Schlippendorf se sentit bien embêté. Il n’avait pas prévu que la grande blonde fût si perspicace, malgré son jeune âge et sa peine. Lui-même comptait bien envoyer des mercenaires. Il voulait cependant laisser le temps aux cannibales de festoyer, afin d’être sûr qu’ils le débarrassassent des deux acolytes de l’aristocrate. Or, comme cette dernière revenait à la charge avec acharnement, nul doute qu’elle ferait de même pour que la mission démarrât plus tôt. Il n’était pas dupe de ses motivations. Il décida de lâcher du lest :
— C’est d’accord, je donnerai des ordres dès ce soir. Maintenant, il faut penser à vous, à votre avenir. Qu’allez-vous faire ?
— Je ne sais pas. J’imagine que je vais devoir rentrer. D’abord à Saint-Laurent, ensuite en métropole.
— Il n’y a peut-être pas nécessité d’entreprendre un tel voyage de retour, la corrigea son hôte, après avoir avalé une nouvelle bouchée.
— Que voulez-vous dire, Maximilien ? sursauta Ambroisine.
Schlippendorf puisa à nouveau dans son assiette et prit le temps de bien mastiquer sa portion. En même temps qu’il savourait le mets délicieux, il jouissait de son effet et de l’attente provoquée chez sa partenaire. Voir l’exhortation et l’impatience dans son regard de jouvencelle le ravissait. Quand enfin il eut tout avalé, il consentit à briser le silence qui s’était installé. Il prit toutefois le temps d’essuyer délicatement ses lèvres et de boire une gorgée de vin avant de poursuivre :
— Et bien, il y a l’héritage du duc. Vous pouvez toujours demander à sa majesté notre roi un mariage posthume. J’imagine que vos deux familles se sont échangées un nombre suffisant de missives pour justifier qu’il vous l’accorde. En outre, votre père étant un brillant général, le conquérant du Strahl qui plus est, que pourrait-on lui refuser ?

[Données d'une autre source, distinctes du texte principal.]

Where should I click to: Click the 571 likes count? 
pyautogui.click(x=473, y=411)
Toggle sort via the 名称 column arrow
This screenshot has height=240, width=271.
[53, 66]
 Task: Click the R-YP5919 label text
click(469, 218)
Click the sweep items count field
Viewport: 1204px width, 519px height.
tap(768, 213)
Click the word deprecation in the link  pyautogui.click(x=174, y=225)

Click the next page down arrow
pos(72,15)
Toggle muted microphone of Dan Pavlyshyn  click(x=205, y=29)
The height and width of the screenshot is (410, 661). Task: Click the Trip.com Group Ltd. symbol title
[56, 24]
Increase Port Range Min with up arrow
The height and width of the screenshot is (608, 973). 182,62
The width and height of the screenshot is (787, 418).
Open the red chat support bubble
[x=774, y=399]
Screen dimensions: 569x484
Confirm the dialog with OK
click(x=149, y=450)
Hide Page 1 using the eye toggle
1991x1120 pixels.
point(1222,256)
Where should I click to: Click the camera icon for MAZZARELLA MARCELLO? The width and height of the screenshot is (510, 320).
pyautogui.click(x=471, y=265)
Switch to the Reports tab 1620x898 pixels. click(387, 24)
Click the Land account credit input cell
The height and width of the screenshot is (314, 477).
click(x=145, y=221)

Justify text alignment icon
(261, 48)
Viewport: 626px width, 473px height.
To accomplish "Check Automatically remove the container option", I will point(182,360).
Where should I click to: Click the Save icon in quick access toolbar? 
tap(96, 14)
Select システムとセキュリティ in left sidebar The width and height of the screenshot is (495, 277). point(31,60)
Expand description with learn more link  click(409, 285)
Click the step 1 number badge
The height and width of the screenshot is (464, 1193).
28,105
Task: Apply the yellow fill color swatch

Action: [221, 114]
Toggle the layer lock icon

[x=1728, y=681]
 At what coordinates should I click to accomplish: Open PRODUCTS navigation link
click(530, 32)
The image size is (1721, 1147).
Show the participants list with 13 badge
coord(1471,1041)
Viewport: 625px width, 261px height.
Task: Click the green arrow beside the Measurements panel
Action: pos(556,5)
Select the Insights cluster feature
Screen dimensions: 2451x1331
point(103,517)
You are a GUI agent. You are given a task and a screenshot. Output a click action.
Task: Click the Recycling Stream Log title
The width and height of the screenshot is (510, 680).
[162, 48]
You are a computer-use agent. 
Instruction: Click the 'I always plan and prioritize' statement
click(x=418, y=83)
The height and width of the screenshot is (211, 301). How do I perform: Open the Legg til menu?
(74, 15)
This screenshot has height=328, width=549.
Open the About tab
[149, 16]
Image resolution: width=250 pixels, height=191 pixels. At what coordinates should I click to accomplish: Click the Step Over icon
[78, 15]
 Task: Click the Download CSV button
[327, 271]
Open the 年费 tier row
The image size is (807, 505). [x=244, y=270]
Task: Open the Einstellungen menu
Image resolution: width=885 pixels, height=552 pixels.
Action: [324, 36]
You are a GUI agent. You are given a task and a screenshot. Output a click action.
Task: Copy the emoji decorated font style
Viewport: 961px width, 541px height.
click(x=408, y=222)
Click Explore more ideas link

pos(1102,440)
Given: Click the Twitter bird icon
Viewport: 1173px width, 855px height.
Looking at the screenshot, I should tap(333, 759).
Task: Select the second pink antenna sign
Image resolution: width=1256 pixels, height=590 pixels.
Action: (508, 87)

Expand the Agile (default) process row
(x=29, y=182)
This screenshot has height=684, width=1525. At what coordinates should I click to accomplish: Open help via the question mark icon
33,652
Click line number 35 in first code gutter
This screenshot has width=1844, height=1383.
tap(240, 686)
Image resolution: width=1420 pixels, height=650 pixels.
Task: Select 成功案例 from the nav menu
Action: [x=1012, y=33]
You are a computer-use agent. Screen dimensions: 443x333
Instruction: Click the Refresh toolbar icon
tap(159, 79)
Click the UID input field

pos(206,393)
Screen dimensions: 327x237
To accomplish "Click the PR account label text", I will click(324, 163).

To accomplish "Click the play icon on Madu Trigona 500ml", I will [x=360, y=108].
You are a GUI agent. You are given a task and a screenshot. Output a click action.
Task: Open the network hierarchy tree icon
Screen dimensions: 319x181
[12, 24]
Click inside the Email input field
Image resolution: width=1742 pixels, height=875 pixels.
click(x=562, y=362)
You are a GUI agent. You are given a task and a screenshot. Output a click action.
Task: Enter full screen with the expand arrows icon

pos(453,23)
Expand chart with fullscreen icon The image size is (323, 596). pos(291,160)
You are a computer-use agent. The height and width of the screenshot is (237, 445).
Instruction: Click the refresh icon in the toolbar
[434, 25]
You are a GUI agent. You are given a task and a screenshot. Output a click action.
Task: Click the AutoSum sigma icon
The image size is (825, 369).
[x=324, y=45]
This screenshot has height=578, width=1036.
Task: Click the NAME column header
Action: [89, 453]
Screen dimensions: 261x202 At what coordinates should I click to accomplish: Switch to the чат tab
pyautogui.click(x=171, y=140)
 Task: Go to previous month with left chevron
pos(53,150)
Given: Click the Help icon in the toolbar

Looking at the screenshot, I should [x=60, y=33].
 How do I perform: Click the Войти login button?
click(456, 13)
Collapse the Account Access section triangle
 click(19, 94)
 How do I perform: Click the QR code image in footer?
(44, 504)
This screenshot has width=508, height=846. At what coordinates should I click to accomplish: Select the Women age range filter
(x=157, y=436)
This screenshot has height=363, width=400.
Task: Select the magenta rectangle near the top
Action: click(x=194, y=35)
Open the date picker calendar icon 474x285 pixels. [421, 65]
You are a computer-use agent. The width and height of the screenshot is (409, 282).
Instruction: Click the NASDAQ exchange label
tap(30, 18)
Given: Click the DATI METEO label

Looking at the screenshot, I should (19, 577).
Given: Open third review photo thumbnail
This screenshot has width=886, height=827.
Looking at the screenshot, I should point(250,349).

— Je ne connaissais pas l’existence de cette procédure.
— Comme bien peu de monde, en vérité. Mais c’est très long et quelque peu incertain ; personne n’est à l’abri d’un esprit malfaisant qui fera échouer le dossier. Il nous reste une autre carte à jouer.
— Je ne comprends pas !
— Je vous montrerai bientôt. En attendant, faîtes-moi plaisir, je vous prie, mangez de ce succulent ragoût. Vous avez besoin de reprendre rapidement des forces pour le voyage. La saison des pluies approche et notre départ ne saurait tarder, si nous ne voulons pas être bloqués ici pendant de nombreux mois.
[1] Expression alsacienne signifiant, allez, c’est bon.